━━━━━ Input data ━━━━━

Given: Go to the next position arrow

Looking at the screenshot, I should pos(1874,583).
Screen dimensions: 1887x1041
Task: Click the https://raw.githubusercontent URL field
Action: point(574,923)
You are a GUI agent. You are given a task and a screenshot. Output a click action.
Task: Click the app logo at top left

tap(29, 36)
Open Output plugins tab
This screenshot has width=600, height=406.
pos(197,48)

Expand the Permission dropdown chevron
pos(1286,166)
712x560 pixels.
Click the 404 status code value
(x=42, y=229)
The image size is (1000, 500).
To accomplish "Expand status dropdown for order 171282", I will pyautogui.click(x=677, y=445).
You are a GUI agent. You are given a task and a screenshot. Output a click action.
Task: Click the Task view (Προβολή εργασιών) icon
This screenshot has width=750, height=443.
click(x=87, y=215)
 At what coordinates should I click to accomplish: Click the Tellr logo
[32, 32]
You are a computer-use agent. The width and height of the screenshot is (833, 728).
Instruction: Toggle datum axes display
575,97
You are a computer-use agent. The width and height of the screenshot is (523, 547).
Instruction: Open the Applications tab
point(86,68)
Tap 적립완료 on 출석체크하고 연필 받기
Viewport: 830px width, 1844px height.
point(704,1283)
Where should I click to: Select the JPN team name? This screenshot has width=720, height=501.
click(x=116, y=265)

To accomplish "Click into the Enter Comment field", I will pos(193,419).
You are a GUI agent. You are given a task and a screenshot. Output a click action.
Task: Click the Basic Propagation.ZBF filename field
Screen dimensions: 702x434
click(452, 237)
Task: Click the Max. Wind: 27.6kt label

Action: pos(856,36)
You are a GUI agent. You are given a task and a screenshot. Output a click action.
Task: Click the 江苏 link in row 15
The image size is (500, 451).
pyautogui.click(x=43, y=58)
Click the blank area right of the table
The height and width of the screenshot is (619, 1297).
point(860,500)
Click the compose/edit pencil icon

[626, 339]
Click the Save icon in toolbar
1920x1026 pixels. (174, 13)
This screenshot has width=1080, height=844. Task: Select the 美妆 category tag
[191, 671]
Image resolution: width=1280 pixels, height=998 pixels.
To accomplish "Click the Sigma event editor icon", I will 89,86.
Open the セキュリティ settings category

━━━━━

• [Work task] Set out the complete listing exactly as shown.

• [Written response]
Given: Go to the next position arrow

Looking at the screenshot, I should pos(1874,583).
Screen dimensions: 1887x1041
Task: Click the https://raw.githubusercontent URL field
Action: point(574,923)
You are a GUI agent. You are given a task and a screenshot. Output a click action.
Task: Click the app logo at top left

tap(29, 36)
Open Output plugins tab
This screenshot has width=600, height=406.
pos(197,48)

Expand the Permission dropdown chevron
pos(1286,166)
712x560 pixels.
Click the 404 status code value
(x=42, y=229)
The image size is (1000, 500).
To accomplish "Expand status dropdown for order 171282", I will pyautogui.click(x=677, y=445).
You are a GUI agent. You are given a task and a screenshot. Output a click action.
Task: Click the Task view (Προβολή εργασιών) icon
This screenshot has width=750, height=443.
click(x=87, y=215)
 At what coordinates should I click to accomplish: Click the Tellr logo
[32, 32]
You are a computer-use agent. The width and height of the screenshot is (833, 728).
Instruction: Toggle datum axes display
575,97
You are a computer-use agent. The width and height of the screenshot is (523, 547).
Instruction: Open the Applications tab
point(86,68)
Tap 적립완료 on 출석체크하고 연필 받기
Viewport: 830px width, 1844px height.
point(704,1283)
Where should I click to: Select the JPN team name? This screenshot has width=720, height=501.
click(x=116, y=265)

To accomplish "Click into the Enter Comment field", I will pos(193,419).
You are a GUI agent. You are given a task and a screenshot. Output a click action.
Task: Click the Basic Propagation.ZBF filename field
Screen dimensions: 702x434
click(452, 237)
Task: Click the Max. Wind: 27.6kt label

Action: pos(856,36)
You are a GUI agent. You are given a task and a screenshot. Output a click action.
Task: Click the 江苏 link in row 15
The image size is (500, 451).
pyautogui.click(x=43, y=58)
Click the blank area right of the table
The height and width of the screenshot is (619, 1297).
point(860,500)
Click the compose/edit pencil icon

[626, 339]
Click the Save icon in toolbar
1920x1026 pixels. (174, 13)
This screenshot has width=1080, height=844. Task: Select the 美妆 category tag
[191, 671]
Image resolution: width=1280 pixels, height=998 pixels.
To accomplish "Click the Sigma event editor icon", I will 89,86.
Open the セキュリティ settings category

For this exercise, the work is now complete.